What was done last week—the Titans traveling out of town to play a game after two positive tests within their organization—should not be done again. The outbreak may not have spread to the Vikings, but a lucky break should not set a standard. And there is more than the NFL community to consider: The NFL Network reported that a bus driver who drove the Titans in Minnesota last weekend (as well as the MLB’s Astros) later tested positive.

The schedule reshuffling the NFL has done so far has not been difficult, since no team yet had a bye week and games can more easily be moved. But the continued spread of the Titans’ outbreak raises questions about if they’ll be able to play next week. And there should be a serious conversation about if playing the Patriots-Chiefs game, even without new positives between now and Tuesday, is truly safe given the length of the incubation period. One option the NFL has left open is bumping back the playoffs to allow for a Week 18 or 19 in which makeup games could be played. But Pro Football Talk’s Mike Florio wrote this weekend about a further step that may now be what’s necessary: for the league and the players union to agree to bubble NFL teams for the remainder of the season, sequestering them in hotels and cutting off potential exposures from the outside world.

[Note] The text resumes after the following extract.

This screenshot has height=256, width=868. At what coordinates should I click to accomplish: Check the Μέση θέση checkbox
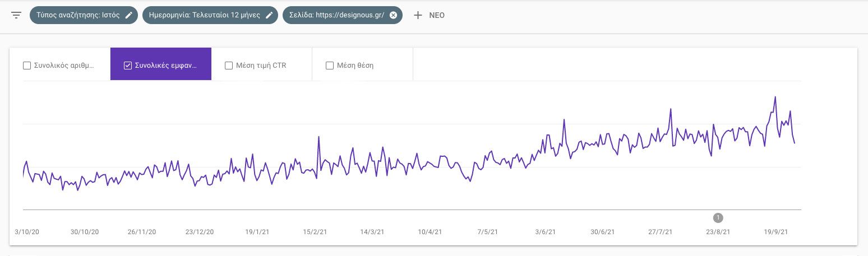[330, 66]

The risk of things having gone well through camp and the early weeks of the seasons is that the stringent protocols and behaviors medical experts recommend can over time feel less essential. For those lucky enough not to have been affected by the virus, the threat may not feel as real. But this week—in the NFL and in our country—is a reminder that the virus is very much still here and still highly infectious, and that without a vaccine, these restrictive measures are our only defense. And for the NFL to proceed, the league and the players may need to agree to even more restrictions.